Your answer should hold every line of the records below that contains the string "dropdown".

================

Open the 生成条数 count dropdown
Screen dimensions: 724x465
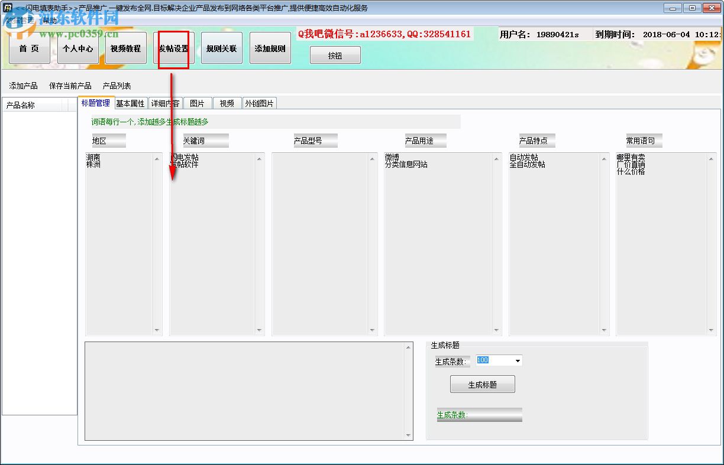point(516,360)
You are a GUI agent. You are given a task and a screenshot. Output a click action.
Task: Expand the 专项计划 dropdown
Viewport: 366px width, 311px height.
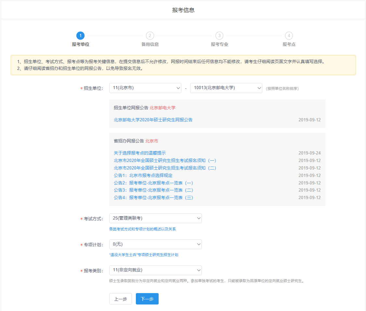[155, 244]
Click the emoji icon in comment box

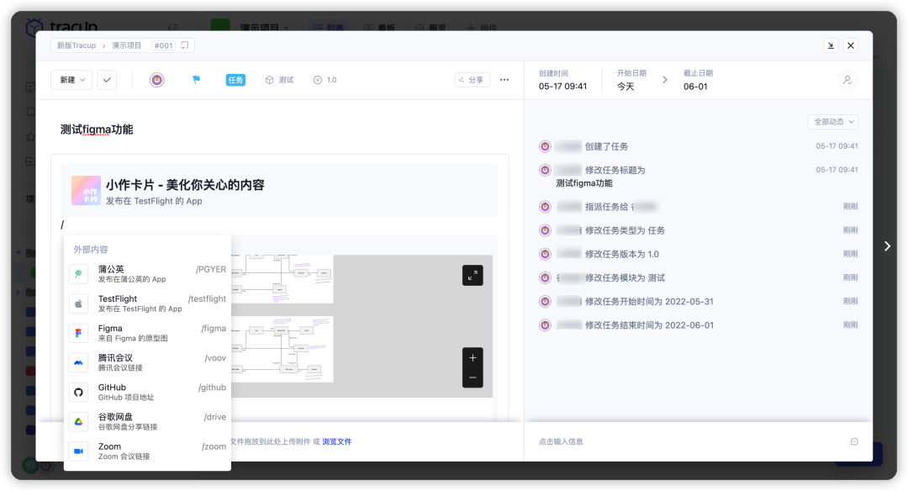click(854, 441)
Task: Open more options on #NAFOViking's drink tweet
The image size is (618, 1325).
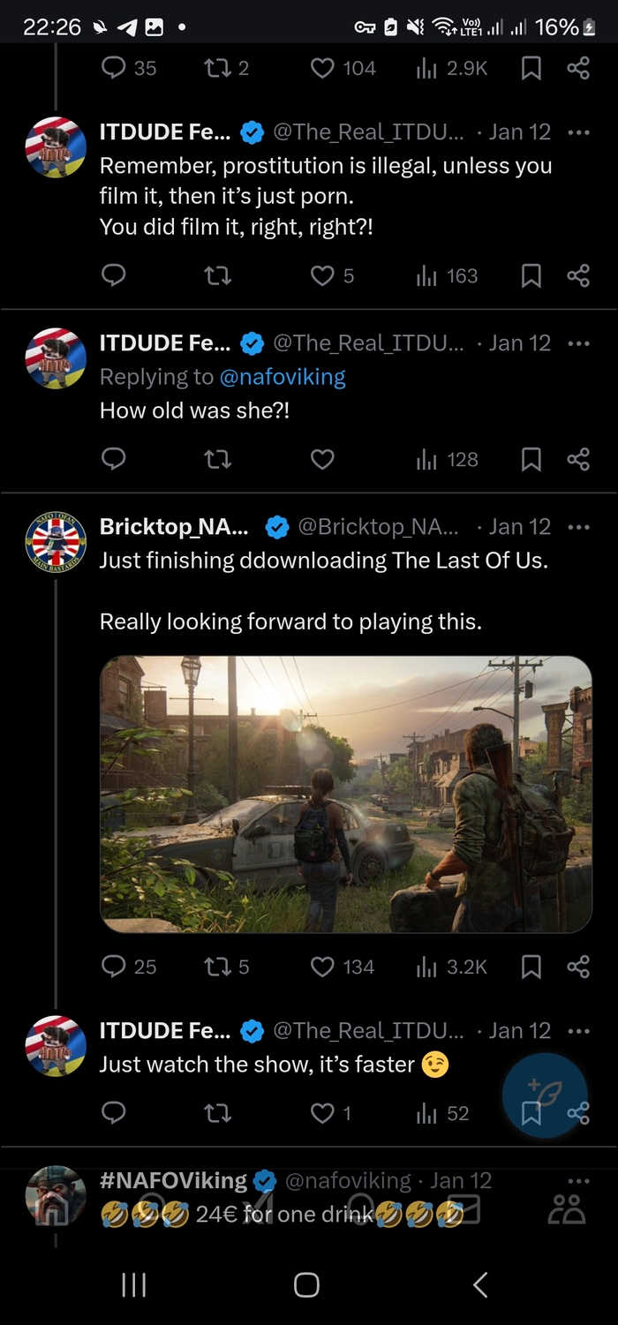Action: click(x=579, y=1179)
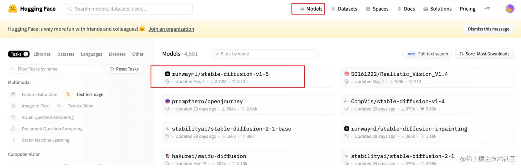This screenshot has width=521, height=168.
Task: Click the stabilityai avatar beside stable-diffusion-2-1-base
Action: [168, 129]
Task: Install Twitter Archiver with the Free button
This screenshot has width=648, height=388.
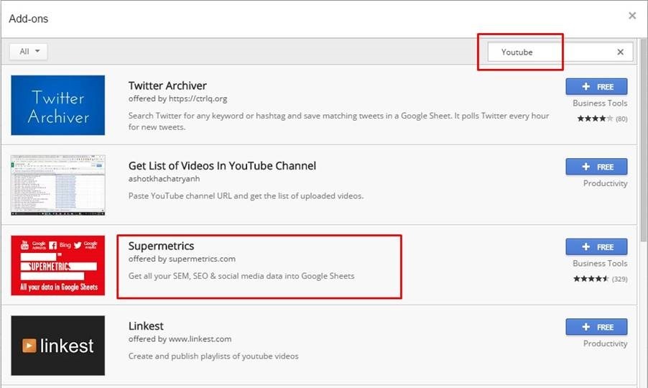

================

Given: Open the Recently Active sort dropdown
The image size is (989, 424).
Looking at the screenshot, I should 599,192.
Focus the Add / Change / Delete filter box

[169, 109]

================

*Exercise solution*
Open the 生成条数 count dropdown
Task: Expand the 专项计划 dropdown
Given: Open the Recently Active sort dropdown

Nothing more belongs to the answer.